(Stored data entries)
+-------+

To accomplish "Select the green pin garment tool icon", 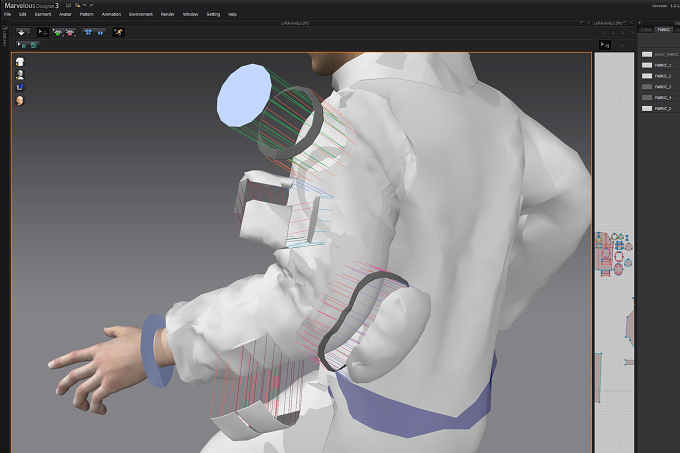I will (x=58, y=32).
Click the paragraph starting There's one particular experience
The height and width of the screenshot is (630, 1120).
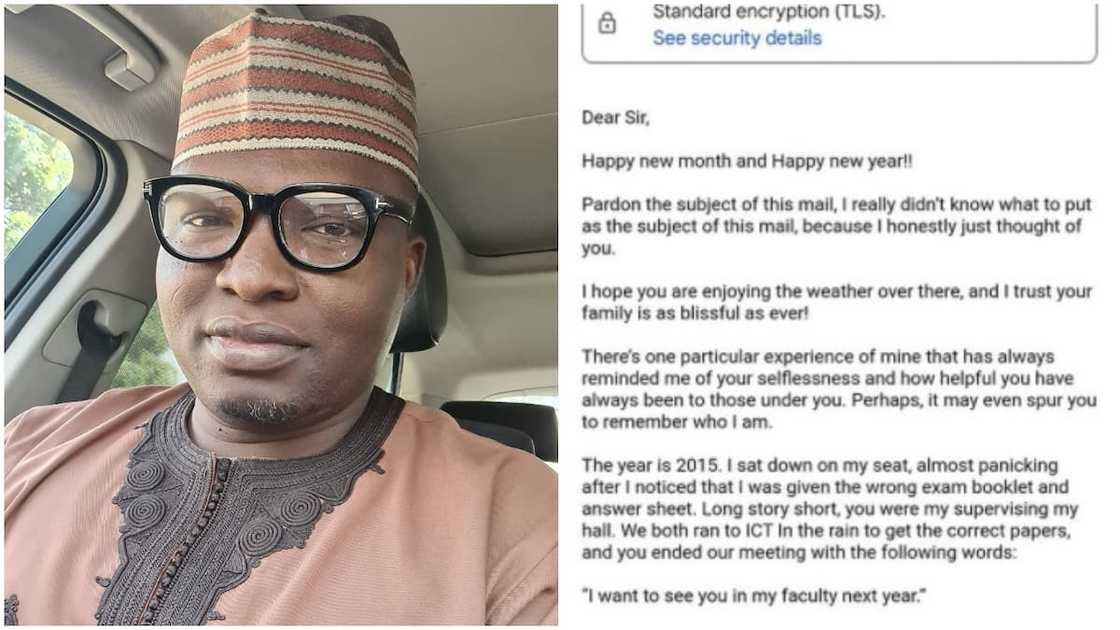click(x=839, y=389)
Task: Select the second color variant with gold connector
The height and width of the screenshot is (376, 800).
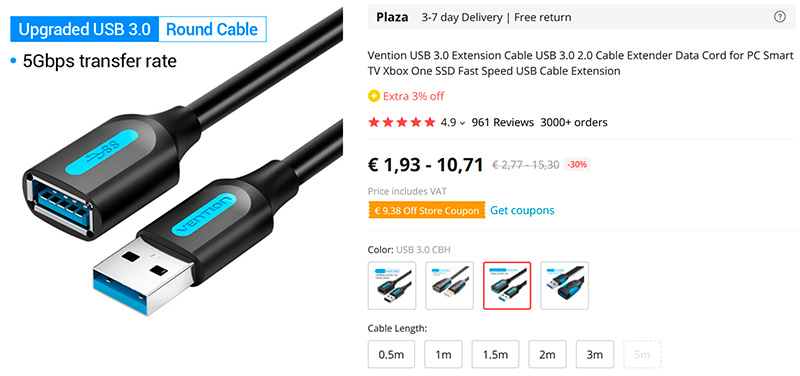Action: point(449,286)
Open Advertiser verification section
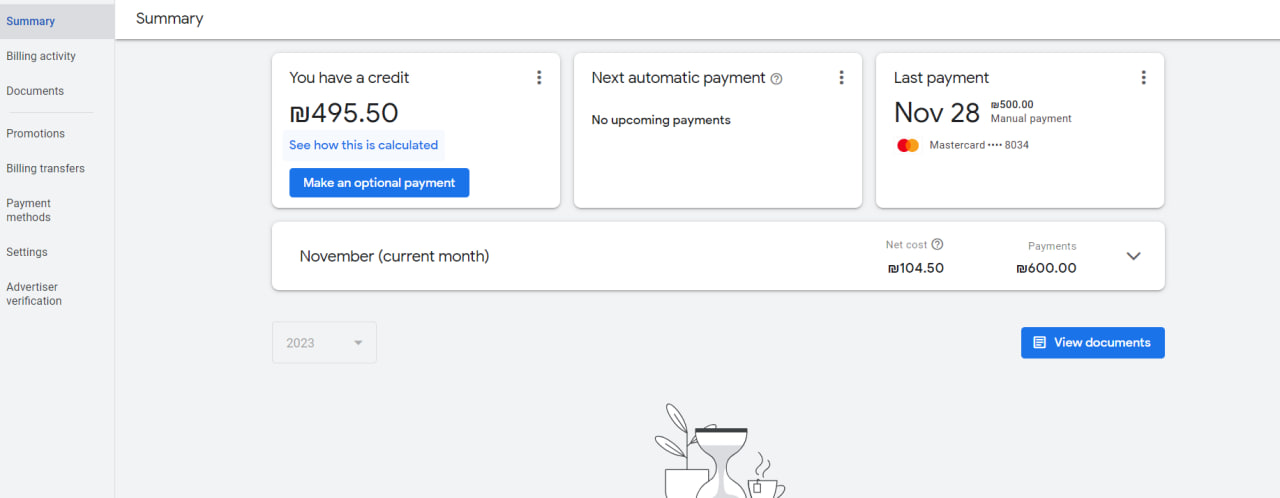This screenshot has height=498, width=1280. (x=34, y=294)
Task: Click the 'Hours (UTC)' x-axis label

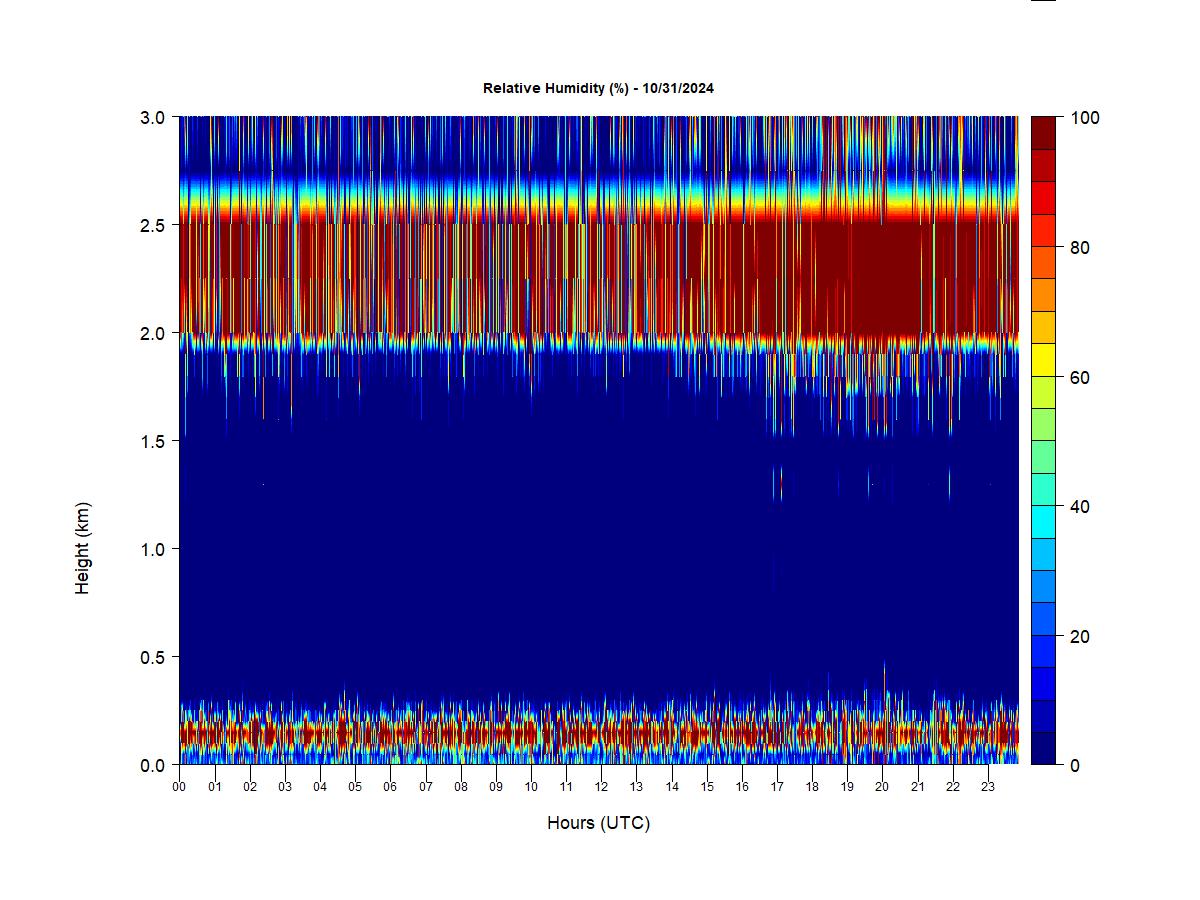Action: coord(598,823)
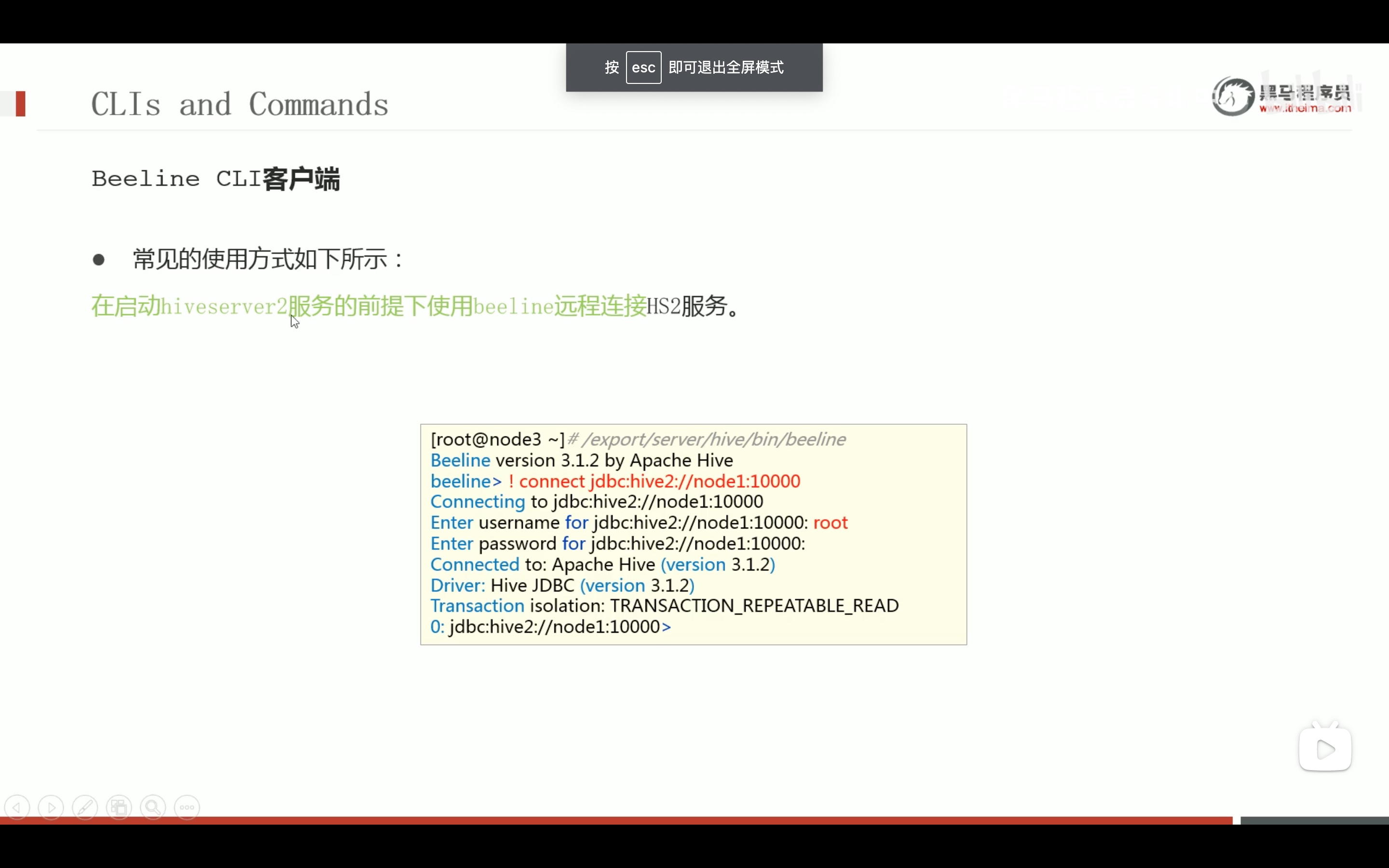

+-------+

About this exercise:
All lines from the one containing "The height and width of the screenshot is (630, 1120)." through the end of the data are to be restated exactly, with nothing else and without the pictures.

Answer area:
The height and width of the screenshot is (630, 1120).
click(x=839, y=389)
Task: Select the second color variant with gold connector
The height and width of the screenshot is (376, 800).
Action: point(449,286)
Open Advertiser verification section
This screenshot has height=498, width=1280. (x=34, y=294)
Task: Click the 'Hours (UTC)' x-axis label

Action: coord(598,823)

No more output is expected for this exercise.